Gestrandet

Sorge um Wal "Timmy" – jetzt wird das Wasser knapp

In der Ostsee kämpft ein Buckelwal ums Überleben. Nachdem das Tier bereits in Netzen feststeckte, sorgt nun ein sinkender Wasserstand in der Wismarer Bucht für eine gefährliche Lage auf einer Sandbank. 

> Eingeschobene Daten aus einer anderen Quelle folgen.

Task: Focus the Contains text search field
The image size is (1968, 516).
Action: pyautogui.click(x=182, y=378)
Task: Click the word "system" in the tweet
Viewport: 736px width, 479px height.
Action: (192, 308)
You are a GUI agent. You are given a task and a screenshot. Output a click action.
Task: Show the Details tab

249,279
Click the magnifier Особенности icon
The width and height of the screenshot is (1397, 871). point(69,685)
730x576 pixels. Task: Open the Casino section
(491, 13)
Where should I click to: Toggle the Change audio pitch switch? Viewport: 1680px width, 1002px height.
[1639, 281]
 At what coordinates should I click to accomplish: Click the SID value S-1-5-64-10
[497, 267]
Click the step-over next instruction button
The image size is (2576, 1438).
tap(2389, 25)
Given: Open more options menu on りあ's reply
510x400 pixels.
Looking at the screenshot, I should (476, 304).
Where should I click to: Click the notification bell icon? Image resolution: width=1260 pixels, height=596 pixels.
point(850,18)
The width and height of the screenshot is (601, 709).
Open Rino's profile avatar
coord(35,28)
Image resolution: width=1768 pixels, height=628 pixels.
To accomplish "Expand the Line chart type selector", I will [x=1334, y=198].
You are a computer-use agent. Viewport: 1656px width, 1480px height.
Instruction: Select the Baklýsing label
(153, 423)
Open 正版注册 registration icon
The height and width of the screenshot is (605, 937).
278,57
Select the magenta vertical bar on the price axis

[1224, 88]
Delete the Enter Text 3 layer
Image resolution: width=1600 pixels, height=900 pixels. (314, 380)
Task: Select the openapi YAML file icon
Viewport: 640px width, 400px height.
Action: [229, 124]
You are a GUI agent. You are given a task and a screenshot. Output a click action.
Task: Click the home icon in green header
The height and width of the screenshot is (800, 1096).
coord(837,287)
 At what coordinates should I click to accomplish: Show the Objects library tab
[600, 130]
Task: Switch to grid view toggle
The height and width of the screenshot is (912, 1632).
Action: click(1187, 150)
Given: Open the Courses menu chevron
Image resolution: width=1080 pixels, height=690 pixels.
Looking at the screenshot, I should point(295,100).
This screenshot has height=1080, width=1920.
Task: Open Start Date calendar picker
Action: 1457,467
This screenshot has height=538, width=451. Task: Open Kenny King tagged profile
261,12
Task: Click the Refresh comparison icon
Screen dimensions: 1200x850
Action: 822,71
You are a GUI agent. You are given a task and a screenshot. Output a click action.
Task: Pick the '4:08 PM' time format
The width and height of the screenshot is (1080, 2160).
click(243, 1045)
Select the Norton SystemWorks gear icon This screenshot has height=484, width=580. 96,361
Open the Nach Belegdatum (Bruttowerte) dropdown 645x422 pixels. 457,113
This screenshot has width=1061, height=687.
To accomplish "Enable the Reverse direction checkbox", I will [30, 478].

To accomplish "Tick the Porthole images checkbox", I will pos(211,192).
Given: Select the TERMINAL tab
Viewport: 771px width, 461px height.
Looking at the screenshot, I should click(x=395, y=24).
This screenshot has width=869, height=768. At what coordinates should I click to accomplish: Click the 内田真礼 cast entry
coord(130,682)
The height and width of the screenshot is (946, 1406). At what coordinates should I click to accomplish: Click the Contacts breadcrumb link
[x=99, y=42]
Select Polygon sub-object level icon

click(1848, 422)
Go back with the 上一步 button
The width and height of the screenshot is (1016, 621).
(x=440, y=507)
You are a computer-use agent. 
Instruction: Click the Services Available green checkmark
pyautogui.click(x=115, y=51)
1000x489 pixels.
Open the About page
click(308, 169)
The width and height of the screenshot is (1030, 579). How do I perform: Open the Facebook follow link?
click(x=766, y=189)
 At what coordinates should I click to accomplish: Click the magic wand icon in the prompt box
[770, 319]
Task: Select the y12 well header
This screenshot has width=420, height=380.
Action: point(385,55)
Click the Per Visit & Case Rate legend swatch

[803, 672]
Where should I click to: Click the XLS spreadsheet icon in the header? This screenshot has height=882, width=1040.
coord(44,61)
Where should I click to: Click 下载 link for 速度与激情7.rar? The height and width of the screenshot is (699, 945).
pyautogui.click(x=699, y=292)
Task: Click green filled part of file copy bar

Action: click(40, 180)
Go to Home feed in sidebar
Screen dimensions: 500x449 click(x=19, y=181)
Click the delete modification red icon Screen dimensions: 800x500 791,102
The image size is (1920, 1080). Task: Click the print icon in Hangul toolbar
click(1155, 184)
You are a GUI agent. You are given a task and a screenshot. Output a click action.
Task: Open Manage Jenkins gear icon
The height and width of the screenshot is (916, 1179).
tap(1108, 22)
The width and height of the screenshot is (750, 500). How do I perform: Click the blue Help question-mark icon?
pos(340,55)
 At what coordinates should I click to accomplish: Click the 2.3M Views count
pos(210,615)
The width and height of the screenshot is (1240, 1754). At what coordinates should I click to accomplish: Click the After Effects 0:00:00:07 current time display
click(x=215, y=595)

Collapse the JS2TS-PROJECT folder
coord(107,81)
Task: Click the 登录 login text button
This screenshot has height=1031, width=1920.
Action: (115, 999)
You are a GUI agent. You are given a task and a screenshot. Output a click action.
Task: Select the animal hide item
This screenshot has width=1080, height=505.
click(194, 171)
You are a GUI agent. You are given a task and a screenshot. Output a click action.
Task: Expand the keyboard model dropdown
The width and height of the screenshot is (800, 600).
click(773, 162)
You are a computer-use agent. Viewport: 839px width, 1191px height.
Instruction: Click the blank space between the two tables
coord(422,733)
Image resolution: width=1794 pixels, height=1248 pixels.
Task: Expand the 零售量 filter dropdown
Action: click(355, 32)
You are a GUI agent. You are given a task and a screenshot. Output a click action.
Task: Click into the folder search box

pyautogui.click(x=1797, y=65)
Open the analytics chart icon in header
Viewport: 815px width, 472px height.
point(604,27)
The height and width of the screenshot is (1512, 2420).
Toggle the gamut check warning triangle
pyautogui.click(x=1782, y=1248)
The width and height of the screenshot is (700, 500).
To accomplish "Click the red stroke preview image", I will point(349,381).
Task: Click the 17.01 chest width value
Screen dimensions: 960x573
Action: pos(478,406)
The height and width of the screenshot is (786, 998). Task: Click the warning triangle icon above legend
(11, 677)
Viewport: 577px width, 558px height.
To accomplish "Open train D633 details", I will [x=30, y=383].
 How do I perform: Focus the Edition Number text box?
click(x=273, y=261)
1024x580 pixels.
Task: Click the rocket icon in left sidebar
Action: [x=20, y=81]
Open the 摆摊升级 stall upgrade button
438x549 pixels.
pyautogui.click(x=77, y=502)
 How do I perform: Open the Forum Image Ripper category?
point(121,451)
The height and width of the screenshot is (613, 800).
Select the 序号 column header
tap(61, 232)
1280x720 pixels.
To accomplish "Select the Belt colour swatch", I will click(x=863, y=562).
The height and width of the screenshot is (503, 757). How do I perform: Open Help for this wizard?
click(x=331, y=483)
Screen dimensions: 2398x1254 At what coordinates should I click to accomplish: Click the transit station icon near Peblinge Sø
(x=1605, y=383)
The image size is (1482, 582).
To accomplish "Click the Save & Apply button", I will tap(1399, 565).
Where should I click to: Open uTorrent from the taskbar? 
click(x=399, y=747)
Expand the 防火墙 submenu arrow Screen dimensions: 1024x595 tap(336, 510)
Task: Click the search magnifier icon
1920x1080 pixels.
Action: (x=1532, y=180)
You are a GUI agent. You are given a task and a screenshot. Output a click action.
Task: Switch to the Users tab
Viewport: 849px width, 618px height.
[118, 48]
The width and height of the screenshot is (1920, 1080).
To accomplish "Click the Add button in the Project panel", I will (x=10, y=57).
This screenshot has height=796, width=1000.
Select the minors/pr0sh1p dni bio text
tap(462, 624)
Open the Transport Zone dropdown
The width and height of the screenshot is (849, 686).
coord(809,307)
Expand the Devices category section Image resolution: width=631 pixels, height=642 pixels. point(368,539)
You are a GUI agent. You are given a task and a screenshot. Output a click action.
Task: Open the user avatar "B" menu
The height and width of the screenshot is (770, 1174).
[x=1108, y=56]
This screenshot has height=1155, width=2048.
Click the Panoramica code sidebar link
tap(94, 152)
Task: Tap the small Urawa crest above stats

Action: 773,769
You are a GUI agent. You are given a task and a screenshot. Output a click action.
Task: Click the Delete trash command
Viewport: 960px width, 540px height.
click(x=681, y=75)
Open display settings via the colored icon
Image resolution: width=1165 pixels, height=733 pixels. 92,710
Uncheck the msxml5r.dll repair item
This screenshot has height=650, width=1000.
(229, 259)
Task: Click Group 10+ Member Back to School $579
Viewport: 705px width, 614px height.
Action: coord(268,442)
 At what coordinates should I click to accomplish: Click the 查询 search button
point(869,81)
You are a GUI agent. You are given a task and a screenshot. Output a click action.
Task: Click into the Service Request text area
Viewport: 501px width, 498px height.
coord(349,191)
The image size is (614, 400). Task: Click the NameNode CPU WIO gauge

Der Buckelwal, der wegen seiner ersten Strandung am Timmendorfer Strand "Timmy" genannt wird, sorgt seit Wochen für Aufsehen an der Küste. Bereits seit Anfang März tauchte der eigentlich im Atlantik beheimatete Wal immer wieder an verschiedenen Orten wie dem Hafen von Wismar oder der Lübecker Bucht auf. Zwischenzeitlich hatte sich das Tier sogar in einem Netz verfangen, konnte aber von Einsatzkräften und der Organisation Sea Shepherd teilweise befreit werden. Am vergangenen Montag strandete Timmy schließlich erstmals auf einer Sandbank.

Gefahr durch sinkenden Wasserstand

Aktuell befindet sich der Wal in der Wismarer Bucht. Prof. Dr. Burkard Baschek, Direktor des Meeresmuseums Stralsund, warnt jedoch vor der kommenden Nacht zu Montag. Er rechnet damit, dass der Pegel um bis zu 40 Zentimeter sinken wird. Zwar könnte sich der Wal derzeit noch aus eigener Kraft von der Sandbank wegbewegen, macht dazu aber bisher keine Anstalten. Sinkt das Wasser wie vorhergesagt, wird es für das Tier deutlich schwerer, das flache Gebiet zu verlassen.

Keine Erlösung durch Einschläfern

Angesichts des Zustands stellt sich die Frage, ob man dem Tier weiteres Leid ersparen kann. Dr. Stephanie Groß stellt jedoch klar, dass es keine Methode gibt, den Wal schnell und schmerzlos einzuschläfern. „Es gibt einfach keine verlässliche Methode, die dieses Tier schnell und schmerzlos erlöst. Und insofern haben wir keine Möglichkeit, das Tier einzuschläfern, ohne ihm eventuell weitere Schmerzen und Leiden zuzufügen“, erklärt die Expertin. Eine solche Maßnahme wurde nach intensiver Prüfung ausgeschlossen.

Langer Weg durch die Ostsee

Die Irrfahrt des Wals begann bereits vor Wochen an der Küste bei Steinbeck in Mecklenburg-Vorpommern. Da Buckelwale normalerweise nicht in der Ostsee heimisch sind, wird die Situation von Fachleuten und Meeresschützern genau beobachtet. Ob Timmy rechtzeitig den Weg in tieferes Wasser findet, bevor der Wasserstand kritisch wird, bleibt abzuwarten.